Excerpts from a dataset:

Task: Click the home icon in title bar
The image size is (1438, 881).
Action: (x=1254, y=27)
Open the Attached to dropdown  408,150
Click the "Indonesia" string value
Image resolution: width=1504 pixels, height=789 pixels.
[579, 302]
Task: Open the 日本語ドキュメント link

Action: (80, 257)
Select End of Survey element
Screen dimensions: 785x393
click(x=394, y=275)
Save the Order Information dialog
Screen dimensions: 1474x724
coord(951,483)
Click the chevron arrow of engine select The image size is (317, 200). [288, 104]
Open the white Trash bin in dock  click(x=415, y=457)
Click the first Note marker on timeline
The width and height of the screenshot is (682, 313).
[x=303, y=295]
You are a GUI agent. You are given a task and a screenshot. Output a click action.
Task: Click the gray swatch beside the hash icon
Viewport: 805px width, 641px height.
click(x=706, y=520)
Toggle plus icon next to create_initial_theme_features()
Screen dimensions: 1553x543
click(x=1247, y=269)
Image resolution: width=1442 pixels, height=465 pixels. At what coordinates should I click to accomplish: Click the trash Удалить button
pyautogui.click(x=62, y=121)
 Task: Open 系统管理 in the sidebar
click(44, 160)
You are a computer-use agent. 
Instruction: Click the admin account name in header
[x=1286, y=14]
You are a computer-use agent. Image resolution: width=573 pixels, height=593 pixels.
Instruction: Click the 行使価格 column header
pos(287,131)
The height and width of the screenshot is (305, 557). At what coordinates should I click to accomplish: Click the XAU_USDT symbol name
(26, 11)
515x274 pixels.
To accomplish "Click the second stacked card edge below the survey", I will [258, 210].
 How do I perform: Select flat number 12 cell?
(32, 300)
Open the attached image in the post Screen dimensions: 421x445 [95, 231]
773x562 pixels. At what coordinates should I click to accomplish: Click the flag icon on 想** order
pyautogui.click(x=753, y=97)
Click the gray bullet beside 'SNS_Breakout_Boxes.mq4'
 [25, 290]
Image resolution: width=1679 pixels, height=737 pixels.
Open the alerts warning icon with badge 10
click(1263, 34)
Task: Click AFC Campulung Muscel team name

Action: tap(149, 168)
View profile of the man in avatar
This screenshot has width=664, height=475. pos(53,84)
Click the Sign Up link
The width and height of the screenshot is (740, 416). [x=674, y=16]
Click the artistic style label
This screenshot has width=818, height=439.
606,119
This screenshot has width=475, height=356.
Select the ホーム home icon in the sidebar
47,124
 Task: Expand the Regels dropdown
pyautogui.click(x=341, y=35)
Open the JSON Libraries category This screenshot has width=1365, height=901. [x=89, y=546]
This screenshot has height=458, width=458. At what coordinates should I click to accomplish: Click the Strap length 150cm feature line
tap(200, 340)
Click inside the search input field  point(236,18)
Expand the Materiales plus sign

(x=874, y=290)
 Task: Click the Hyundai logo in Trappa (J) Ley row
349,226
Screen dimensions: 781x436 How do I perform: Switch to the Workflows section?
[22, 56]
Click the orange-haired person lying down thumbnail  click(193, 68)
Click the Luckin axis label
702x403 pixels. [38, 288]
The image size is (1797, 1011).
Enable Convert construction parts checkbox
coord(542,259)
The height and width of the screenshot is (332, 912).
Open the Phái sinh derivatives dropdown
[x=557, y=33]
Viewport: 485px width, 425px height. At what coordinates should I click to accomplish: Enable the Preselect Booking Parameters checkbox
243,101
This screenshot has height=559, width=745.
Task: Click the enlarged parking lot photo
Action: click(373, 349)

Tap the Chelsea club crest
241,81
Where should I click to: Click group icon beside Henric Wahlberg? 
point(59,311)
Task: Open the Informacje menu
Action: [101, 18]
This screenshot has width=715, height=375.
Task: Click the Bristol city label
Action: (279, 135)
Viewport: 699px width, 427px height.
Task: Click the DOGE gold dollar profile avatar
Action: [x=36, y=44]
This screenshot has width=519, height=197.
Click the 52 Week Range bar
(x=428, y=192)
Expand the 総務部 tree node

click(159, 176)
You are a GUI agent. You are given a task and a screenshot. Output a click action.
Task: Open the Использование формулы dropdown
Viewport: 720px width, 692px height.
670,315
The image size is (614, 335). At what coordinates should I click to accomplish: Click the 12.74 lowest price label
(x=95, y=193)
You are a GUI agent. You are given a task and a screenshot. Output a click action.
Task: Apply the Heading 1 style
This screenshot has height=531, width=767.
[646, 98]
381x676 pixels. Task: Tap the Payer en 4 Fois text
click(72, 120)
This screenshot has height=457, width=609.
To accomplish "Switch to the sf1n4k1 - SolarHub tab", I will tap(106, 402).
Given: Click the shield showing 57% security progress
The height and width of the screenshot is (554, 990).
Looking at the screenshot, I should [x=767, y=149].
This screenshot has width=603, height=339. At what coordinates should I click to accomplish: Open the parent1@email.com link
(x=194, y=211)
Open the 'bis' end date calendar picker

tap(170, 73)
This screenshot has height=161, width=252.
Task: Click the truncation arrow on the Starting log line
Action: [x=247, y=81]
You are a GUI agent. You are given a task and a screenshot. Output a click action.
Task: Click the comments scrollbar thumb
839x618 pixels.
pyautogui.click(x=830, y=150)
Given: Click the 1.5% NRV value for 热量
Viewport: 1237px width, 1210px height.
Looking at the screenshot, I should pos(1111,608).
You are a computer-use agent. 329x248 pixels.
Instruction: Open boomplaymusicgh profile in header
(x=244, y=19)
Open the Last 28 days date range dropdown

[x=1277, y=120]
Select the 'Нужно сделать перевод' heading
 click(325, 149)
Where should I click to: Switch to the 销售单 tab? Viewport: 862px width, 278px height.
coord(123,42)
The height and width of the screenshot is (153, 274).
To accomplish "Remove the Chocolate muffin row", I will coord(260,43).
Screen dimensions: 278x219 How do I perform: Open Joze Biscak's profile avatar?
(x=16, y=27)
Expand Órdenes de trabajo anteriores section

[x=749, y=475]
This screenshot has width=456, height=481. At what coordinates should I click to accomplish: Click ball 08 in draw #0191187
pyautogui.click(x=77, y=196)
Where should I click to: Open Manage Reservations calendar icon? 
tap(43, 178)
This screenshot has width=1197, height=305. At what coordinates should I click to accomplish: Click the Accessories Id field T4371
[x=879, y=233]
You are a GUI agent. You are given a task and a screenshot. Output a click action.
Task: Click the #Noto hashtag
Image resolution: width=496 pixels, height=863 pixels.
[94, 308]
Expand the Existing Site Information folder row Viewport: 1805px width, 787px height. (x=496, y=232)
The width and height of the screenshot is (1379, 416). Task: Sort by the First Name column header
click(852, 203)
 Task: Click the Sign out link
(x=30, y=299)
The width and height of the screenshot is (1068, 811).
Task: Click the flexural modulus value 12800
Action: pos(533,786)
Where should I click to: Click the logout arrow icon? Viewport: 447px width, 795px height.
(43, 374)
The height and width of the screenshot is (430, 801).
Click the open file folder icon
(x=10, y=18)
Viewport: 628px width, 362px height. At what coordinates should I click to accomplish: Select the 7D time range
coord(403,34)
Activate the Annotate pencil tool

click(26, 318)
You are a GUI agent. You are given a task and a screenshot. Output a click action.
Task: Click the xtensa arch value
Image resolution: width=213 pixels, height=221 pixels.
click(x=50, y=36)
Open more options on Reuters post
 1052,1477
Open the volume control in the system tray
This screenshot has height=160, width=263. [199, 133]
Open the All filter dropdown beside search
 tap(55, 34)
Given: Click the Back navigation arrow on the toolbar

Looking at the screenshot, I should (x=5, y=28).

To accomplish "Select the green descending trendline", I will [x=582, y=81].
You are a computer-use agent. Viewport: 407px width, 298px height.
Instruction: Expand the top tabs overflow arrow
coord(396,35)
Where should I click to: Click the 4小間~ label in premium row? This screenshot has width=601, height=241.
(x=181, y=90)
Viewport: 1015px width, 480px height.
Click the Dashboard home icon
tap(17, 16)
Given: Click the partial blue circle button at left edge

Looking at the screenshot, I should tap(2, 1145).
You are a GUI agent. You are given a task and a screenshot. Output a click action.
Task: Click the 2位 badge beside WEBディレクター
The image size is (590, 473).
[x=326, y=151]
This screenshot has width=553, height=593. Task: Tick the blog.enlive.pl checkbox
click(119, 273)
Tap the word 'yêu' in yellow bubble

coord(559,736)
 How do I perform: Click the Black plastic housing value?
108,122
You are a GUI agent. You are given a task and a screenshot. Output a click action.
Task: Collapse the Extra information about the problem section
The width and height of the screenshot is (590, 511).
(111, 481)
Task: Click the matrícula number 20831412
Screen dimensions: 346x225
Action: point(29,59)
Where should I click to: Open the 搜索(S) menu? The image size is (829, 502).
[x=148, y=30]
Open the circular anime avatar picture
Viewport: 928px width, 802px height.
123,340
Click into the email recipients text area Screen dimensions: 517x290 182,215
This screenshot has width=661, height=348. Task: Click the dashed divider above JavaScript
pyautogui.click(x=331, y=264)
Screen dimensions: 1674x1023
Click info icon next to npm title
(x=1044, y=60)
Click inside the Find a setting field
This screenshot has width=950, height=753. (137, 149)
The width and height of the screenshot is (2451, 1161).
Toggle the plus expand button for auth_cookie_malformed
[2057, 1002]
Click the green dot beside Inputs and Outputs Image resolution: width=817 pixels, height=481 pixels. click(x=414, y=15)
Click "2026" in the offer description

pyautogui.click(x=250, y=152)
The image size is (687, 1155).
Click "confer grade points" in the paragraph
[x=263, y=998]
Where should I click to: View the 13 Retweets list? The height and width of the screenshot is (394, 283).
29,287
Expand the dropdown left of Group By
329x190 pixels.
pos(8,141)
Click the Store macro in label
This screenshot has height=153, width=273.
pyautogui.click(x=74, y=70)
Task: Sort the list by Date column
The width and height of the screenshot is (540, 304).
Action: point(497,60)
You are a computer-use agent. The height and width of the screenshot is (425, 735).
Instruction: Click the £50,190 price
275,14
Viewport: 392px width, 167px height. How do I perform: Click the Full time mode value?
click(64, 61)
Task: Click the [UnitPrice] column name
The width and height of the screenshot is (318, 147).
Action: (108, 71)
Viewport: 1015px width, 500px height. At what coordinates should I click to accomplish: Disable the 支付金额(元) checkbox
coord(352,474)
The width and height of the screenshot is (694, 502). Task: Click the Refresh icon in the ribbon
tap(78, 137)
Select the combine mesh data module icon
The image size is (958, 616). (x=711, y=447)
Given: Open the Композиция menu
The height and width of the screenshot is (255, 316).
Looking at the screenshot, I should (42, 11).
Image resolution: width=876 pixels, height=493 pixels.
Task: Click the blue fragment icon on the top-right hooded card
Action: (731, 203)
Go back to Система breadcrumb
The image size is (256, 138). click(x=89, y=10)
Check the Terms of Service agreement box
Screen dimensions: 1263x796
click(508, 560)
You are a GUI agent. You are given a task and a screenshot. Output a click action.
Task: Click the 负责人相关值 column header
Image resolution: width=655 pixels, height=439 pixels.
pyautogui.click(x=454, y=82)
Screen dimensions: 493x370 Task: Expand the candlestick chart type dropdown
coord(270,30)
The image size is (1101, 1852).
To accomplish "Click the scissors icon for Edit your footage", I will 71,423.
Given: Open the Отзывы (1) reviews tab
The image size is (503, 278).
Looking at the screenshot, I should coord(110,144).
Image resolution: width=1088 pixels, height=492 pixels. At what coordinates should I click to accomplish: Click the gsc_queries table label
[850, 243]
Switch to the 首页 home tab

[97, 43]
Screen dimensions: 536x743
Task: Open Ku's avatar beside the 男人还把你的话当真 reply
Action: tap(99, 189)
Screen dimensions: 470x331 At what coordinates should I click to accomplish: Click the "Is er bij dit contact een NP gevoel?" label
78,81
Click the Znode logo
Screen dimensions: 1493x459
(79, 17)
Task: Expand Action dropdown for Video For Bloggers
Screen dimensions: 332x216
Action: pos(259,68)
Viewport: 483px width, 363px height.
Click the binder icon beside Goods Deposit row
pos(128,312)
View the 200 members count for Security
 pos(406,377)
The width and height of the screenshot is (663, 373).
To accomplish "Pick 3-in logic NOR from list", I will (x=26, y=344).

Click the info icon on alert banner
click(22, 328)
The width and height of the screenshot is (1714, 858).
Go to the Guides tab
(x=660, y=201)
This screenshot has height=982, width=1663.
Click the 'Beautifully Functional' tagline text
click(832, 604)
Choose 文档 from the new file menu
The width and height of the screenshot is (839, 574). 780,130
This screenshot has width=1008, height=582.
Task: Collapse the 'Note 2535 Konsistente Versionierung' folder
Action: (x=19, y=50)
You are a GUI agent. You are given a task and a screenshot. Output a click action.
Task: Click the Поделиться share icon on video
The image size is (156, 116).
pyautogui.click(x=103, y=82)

#### [Problem requirements]
Exact reproduction is required. Give the lines of the data from its first line through the line containing "Task: Click the gray", and no others.

#### [Task result]
Task: Click the home icon in title bar
The image size is (1438, 881).
Action: (x=1254, y=27)
Open the Attached to dropdown  408,150
Click the "Indonesia" string value
Image resolution: width=1504 pixels, height=789 pixels.
[579, 302]
Task: Open the 日本語ドキュメント link

Action: (80, 257)
Select End of Survey element
Screen dimensions: 785x393
click(x=394, y=275)
Save the Order Information dialog
Screen dimensions: 1474x724
coord(951,483)
Click the chevron arrow of engine select The image size is (317, 200). [288, 104]
Open the white Trash bin in dock  click(x=415, y=457)
Click the first Note marker on timeline
The width and height of the screenshot is (682, 313).
[x=303, y=295]
You are a GUI agent. You are given a task and a screenshot. Output a click action.
Task: Click the gray swatch beside the hash icon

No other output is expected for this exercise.